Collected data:
+ + +

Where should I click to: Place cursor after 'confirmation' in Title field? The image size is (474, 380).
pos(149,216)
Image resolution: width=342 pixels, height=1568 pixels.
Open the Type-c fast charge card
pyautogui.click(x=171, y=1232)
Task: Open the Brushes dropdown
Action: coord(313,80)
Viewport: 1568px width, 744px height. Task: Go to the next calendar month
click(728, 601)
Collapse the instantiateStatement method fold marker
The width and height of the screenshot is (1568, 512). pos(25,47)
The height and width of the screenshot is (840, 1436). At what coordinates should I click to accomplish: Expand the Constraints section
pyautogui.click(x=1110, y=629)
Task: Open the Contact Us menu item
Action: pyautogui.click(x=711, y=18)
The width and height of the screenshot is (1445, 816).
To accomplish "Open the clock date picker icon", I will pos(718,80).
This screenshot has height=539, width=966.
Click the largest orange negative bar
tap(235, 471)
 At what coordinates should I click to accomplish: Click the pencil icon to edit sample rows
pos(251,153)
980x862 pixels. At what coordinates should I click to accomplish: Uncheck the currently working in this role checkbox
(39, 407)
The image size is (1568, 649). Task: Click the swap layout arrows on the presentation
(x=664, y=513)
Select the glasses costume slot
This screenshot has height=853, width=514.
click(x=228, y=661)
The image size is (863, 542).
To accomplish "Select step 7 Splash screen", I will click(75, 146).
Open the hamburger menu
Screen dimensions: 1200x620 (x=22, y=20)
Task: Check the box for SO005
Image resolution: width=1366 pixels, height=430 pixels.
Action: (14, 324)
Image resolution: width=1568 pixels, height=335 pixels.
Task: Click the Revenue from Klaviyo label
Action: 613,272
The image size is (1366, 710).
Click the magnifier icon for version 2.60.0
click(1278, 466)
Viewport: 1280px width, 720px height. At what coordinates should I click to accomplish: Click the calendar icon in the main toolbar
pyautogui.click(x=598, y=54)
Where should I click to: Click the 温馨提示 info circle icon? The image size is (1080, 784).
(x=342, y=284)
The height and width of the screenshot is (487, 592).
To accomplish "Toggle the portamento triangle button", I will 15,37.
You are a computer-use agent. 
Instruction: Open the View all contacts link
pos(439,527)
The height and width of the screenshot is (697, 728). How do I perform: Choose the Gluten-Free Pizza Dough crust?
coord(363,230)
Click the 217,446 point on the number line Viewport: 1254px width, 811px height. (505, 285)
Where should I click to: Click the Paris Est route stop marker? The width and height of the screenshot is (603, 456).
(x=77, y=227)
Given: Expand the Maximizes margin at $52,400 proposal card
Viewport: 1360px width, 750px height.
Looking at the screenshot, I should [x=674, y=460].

+ + +

Copy out each line of the data that has the word "will" in it.

To accomplish "Open the clock date picker icon", I will pos(718,80).
To accomplish "Select step 7 Splash screen", I will click(75, 146).
To accomplish "Toggle the portamento triangle button", I will 15,37.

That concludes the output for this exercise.